A Multifaceted Approach to Mapping in Northland, New Zealand
Abstract
A multifaceted desktop and field based geotechnical survey and geohazard mapping project was completed for over 25,000 ha of mixed rural and urban land identified for potential future urban growth and development within the Kaipara District in Northland, New Zealand. The project included desktop reconnaissance, field mapping, interpretation and presentation of data.
An initial high-level desktop study was completed to identify areas of focus within each of the eight “Indicative Growth Areas” (IGAs). The desktop study utilised multiple methods to develop preliminary hazard maps and identify focus areas within the IGAs.
Once the focus areas had been identified, the field mapping program was carried out to ground-truth the preliminary desktop maps, and to identify geomorphological features and geotechnical hazard potential. The field mapping program utilised land-based mapping and photography, as well as drone photography and videography where possible.

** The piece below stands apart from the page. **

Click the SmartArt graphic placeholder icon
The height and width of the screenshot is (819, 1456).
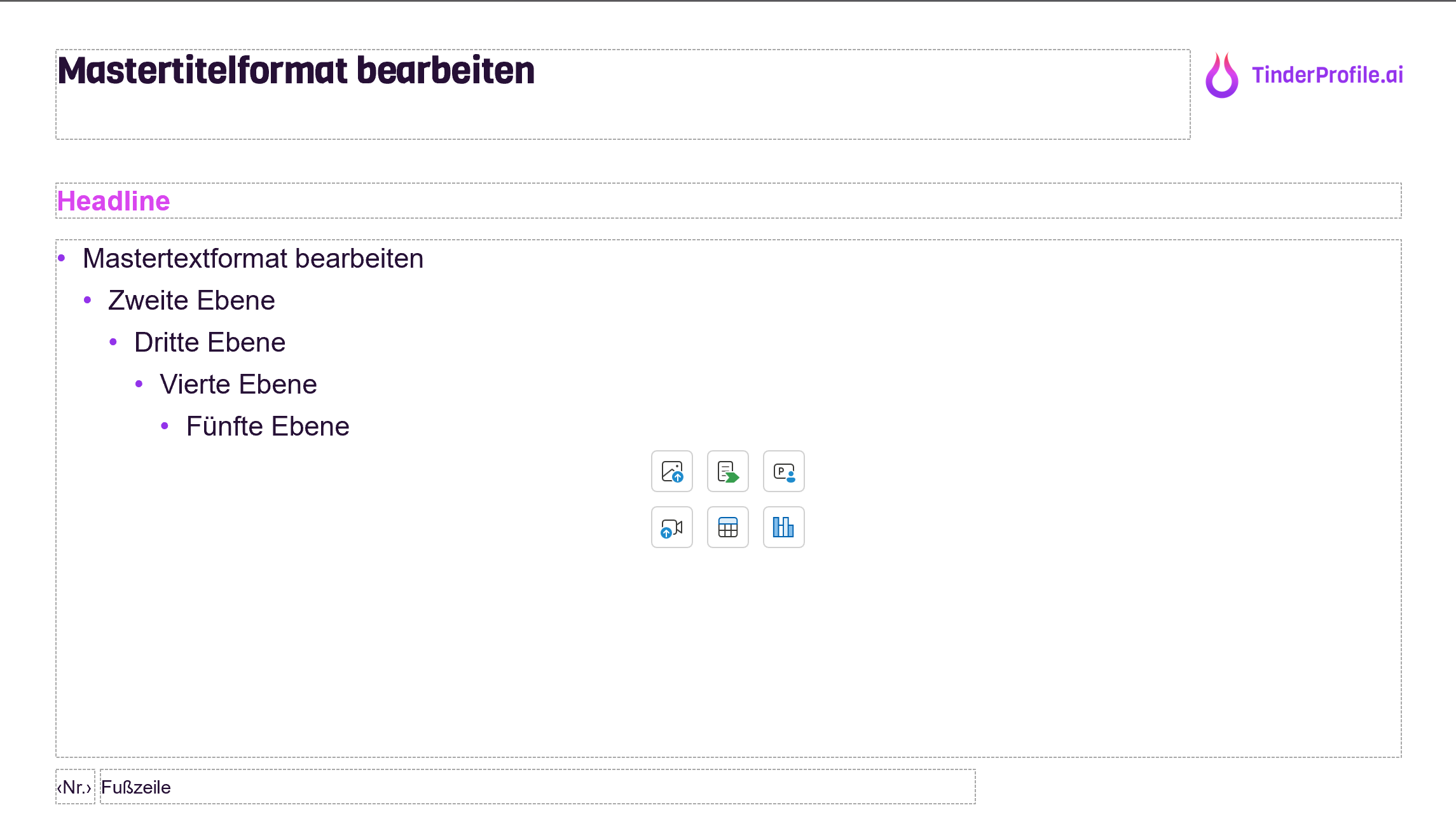pyautogui.click(x=727, y=471)
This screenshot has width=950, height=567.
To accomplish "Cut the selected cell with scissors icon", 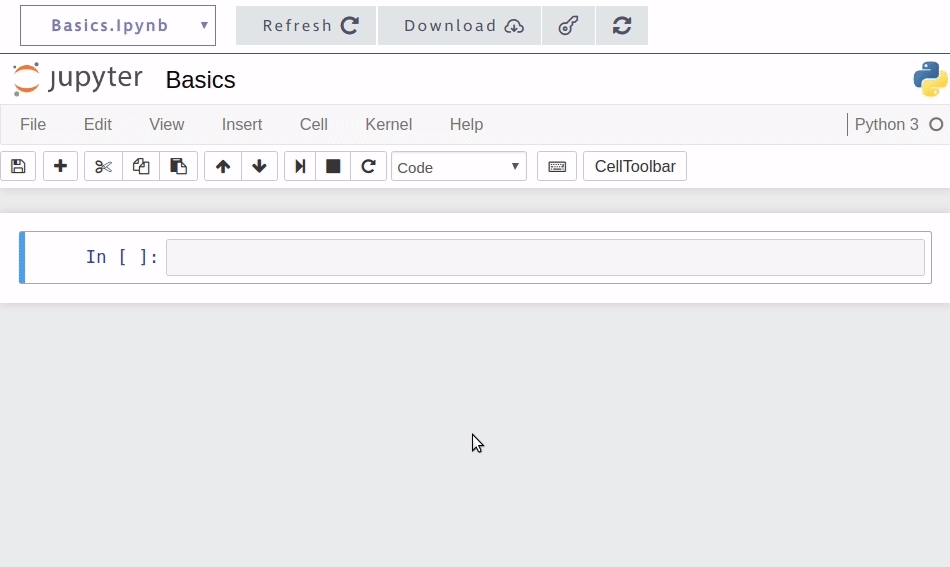I will 103,166.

The data collected from the desktop and field studies was then used to determine risk ratings for various hazards within the IGAs. ArcGIS was then used to produce various layers which were collated to generate combined geohazard maps for IGA.
1. Introduction
The importance of robust desktop reconnaissance tools prior to embarking on a field mapping exercise for large areas of land was illustrated during a mapping project for over 25,000 ha of mixed rural and urban zoned land identified for potential future urban growth within the Kaipara District (KDC) in Northland. The project commenced with a high-level desktop study identifying focus points across eight “Indicative Growth Areas” (IGAs) in the region, which were defined by Kaipara District Council.

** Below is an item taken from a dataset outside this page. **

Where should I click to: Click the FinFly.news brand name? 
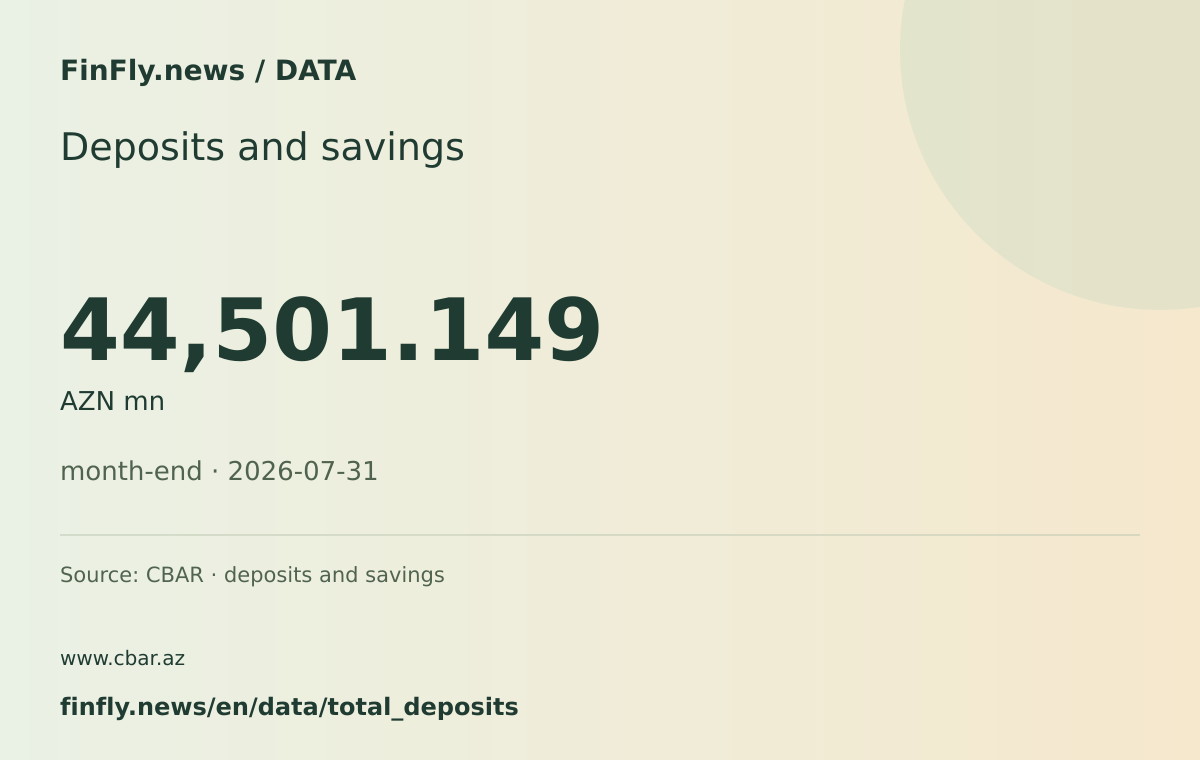click(152, 71)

Stereoscopic aerial photographs, published geology maps, historical aerial photographs, borehole records from the New Zealand Geotechnical Database, Google Earth and in-house GIS were all used during the desktop study to identify focus areas within the IGAs. The field investigation concentrated on identification of geomorphological features and potential geohazards within the IGAs. Land-based mapping and photography, as well as specifically targeted oblique angle drone photography was used to gain variable points of view of features and areas of focus. GIS was used to produce maps showing slope angle, inferred slope stability, liquefaction potential, consolidation settlement potential, acid sulphate soil potential and onsite effluent disposal potential, resulting in combined geohazard maps for the study areas. A robust desktop study utilising various tools and information sources allows for enhanced efficiencies and focus during the field mapping exercise. This holistic approach to mapping projects consequently allows for enhanced data and risk interpretation which, when presented appropriately, will assist in informing policy, planning and development.
2. Desktop Study
As given above, the first step was to complete a high-level desktop assessment utilising a range of methods to assess each of the IGAs and identify focus areas for the field mapping phase. The various methods for the desktop study were undertaken collaboratively within the project team to produce preliminary hazard maps so that field geologists were able to spend more time assessing features and areas of interest during the limited available time in the field. The various desktop study tools are summarised as follows.
2.1 Geological Maps
The geological settings of IGAs were established through a review of the Institute of Geological and Nuclear Sciences (GNS) 1:250,000 map (Edbrooke and Brook 2009), and supplemented by a site walkover to observe the landform and outcrops, where accessible. Although the QMAP series are a widely accepted account of the surface expression of geological units across the country, at a regional 1:250,000 scale, the detail and accuracy of unit boundaries and structural features are indicative only. Although Northland Regional Council 1:100,000 soil and rock type maps (Sutherland et al 1980, Crippen and Markham 1981) are available for some of the IGAs, the QMAP was considered more suited to assist with identification of hazard focus areas across the IGAs due to their focus on the broader geological setting rather than high detail soil and rock settings
The IGAs were underlain by many different geological formations including Tauranga Group Alluvium, Kariotahi Group Dunes, Kerikeri Group Volcanics, Waitemata Group sedimentary formations, Northland Allochthon and Whangarei Limestone; all of which exhibited variable characteristics.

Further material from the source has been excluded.